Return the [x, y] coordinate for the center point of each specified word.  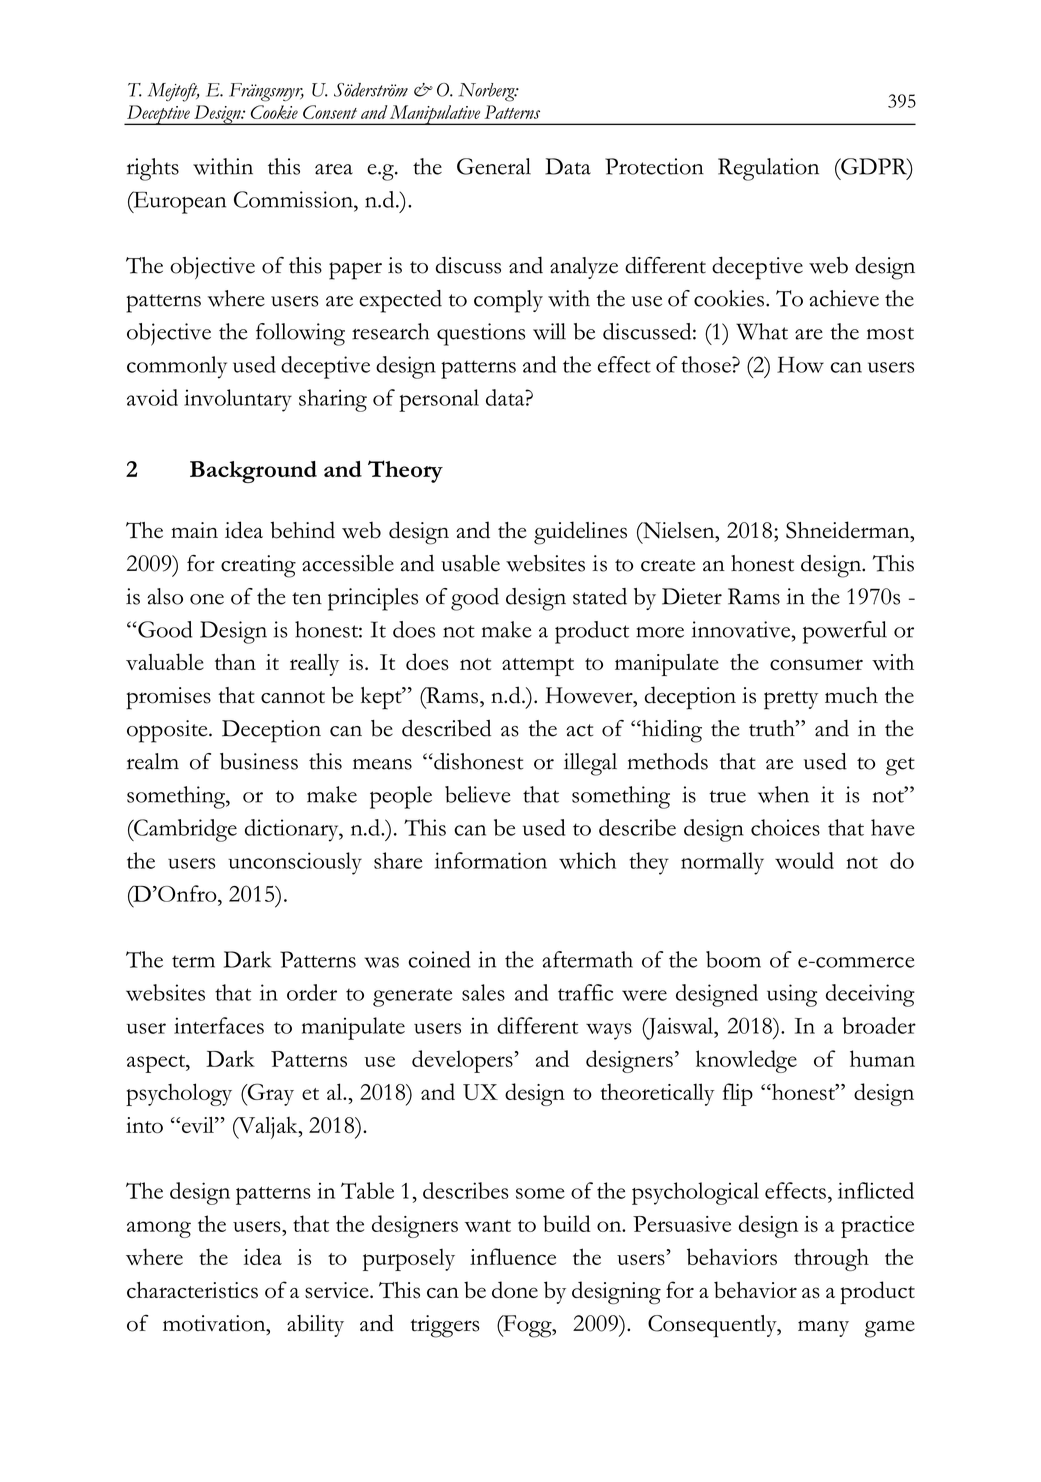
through [831, 1259]
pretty [791, 700]
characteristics [192, 1290]
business [259, 761]
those [707, 364]
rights [153, 169]
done [515, 1290]
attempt [538, 667]
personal [439, 400]
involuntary [238, 400]
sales [483, 992]
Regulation [768, 169]
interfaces [219, 1025]
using [792, 995]
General [494, 166]
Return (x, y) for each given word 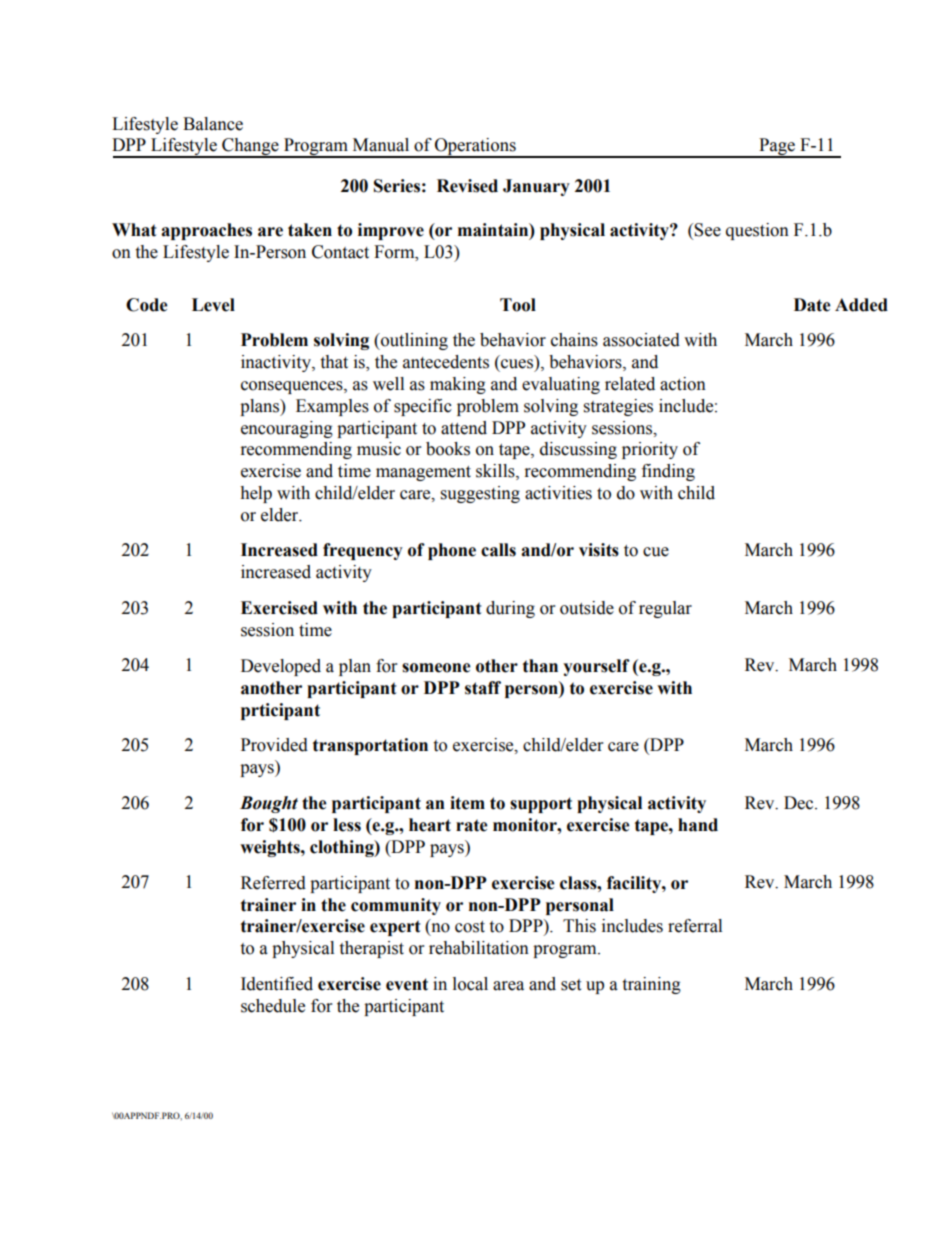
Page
========================================
**Given instruction:**
Turn the stretch from the line containing "sales [483, 992]" through the end of the records into a numbered list, skipping any blank lines and leaving out the pictures.

**Final result:**
1. sales [483, 992]
2. Regulation [768, 169]
3. interfaces [219, 1025]
4. using [792, 995]
5. General [494, 166]
6. Return (x, y) for each given word 
7. Page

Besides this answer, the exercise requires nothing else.